- [What is being asked] Repeat the data exactly as given below, dropping every picture.

- [Task input]
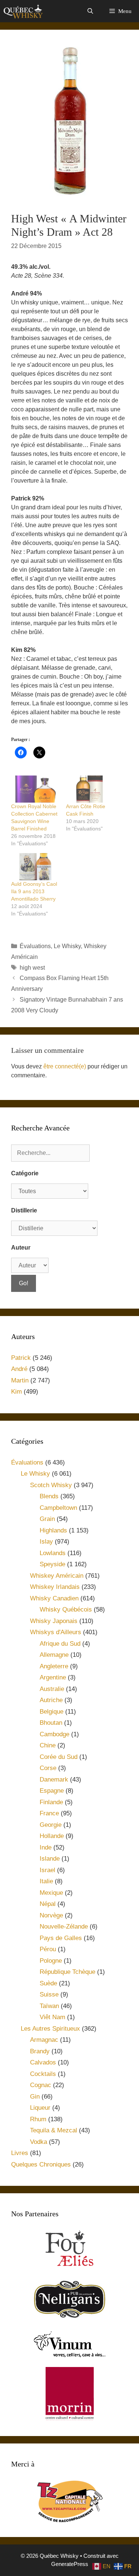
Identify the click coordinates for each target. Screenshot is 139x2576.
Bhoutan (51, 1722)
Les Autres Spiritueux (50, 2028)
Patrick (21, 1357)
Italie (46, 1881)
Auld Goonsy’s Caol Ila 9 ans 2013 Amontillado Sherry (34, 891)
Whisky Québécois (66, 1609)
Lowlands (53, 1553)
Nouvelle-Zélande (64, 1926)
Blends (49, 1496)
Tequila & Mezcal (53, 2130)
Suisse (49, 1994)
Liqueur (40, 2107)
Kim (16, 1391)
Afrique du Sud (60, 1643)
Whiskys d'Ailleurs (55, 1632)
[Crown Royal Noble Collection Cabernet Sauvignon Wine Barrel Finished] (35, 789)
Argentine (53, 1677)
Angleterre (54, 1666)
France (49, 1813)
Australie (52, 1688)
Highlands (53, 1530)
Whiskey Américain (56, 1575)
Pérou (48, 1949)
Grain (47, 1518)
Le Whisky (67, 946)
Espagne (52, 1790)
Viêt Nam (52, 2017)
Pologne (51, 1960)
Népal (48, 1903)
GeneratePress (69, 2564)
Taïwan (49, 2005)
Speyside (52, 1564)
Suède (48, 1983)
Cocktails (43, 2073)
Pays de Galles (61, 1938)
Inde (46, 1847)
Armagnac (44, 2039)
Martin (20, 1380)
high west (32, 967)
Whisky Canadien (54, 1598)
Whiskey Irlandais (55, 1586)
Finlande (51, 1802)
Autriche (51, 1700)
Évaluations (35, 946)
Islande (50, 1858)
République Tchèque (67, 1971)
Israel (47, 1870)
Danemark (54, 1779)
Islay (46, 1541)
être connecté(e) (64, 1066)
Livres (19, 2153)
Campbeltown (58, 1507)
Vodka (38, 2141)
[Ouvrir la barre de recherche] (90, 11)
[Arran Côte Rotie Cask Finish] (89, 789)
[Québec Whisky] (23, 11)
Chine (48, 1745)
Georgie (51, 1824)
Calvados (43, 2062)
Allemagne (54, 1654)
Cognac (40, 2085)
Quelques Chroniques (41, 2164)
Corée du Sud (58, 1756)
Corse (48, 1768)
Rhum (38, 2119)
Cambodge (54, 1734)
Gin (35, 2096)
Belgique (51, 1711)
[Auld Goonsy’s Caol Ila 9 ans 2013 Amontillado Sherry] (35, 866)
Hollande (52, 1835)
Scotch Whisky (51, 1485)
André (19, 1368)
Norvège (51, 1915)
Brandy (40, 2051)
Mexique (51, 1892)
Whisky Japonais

- [Result for this task]
Identify the click coordinates for each target. Screenshot is 139x2576.
Bhoutan (51, 1722)
Les Autres Spiritueux (50, 2028)
Patrick (21, 1357)
Italie (46, 1881)
Auld Goonsy’s Caol Ila 9 ans 2013 Amontillado Sherry (34, 891)
Whisky Québécois (66, 1609)
Lowlands (53, 1553)
Nouvelle-Zélande (64, 1926)
Blends (49, 1496)
Tequila & Mezcal (53, 2130)
Suisse (49, 1994)
Liqueur (40, 2107)
Kim (16, 1391)
Afrique du Sud (60, 1643)
Whiskys d'Ailleurs (55, 1632)
[Crown Royal Noble Collection Cabernet Sauvignon Wine Barrel Finished] (35, 789)
Argentine (53, 1677)
Angleterre (54, 1666)
France (49, 1813)
Australie (52, 1688)
Highlands (53, 1530)
Whiskey Américain (56, 1575)
Pérou (48, 1949)
Grain (47, 1518)
Le Whisky (67, 946)
Espagne (52, 1790)
Viêt Nam (52, 2017)
Pologne (51, 1960)
Népal (48, 1903)
GeneratePress (69, 2564)
Taïwan (49, 2005)
Speyside (52, 1564)
Suède (48, 1983)
Cocktails (43, 2073)
Pays de Galles (61, 1938)
Inde (46, 1847)
Armagnac (44, 2039)
Martin (20, 1380)
high west (32, 967)
Whisky Canadien (54, 1598)
Whiskey Irlandais (55, 1586)
Finlande (51, 1802)
Autriche (51, 1700)
Évaluations (35, 946)
Islande (50, 1858)
République Tchèque (67, 1971)
Israel (47, 1870)
Danemark (54, 1779)
Islay (46, 1541)
être connecté(e) (64, 1066)
Livres (19, 2153)
Campbeltown (58, 1507)
Vodka (38, 2141)
[Ouvrir la barre de recherche] (90, 11)
[Arran Côte Rotie Cask Finish] (89, 789)
[Québec Whisky] (23, 11)
Chine (48, 1745)
Georgie (51, 1824)
Calvados (43, 2062)
Allemagne (54, 1654)
Cognac (40, 2085)
Quelques Chroniques (41, 2164)
Corée du Sud (58, 1756)
Corse (48, 1768)
Rhum (38, 2119)
Cambodge (54, 1734)
Gin (35, 2096)
Belgique (51, 1711)
[Auld Goonsy’s Caol Ila 9 ans 2013 Amontillado Sherry] (35, 866)
Hollande (52, 1835)
Scotch Whisky (51, 1485)
André (19, 1368)
Norvège (51, 1915)
Brandy (40, 2051)
Mexique (51, 1892)
Whisky Japonais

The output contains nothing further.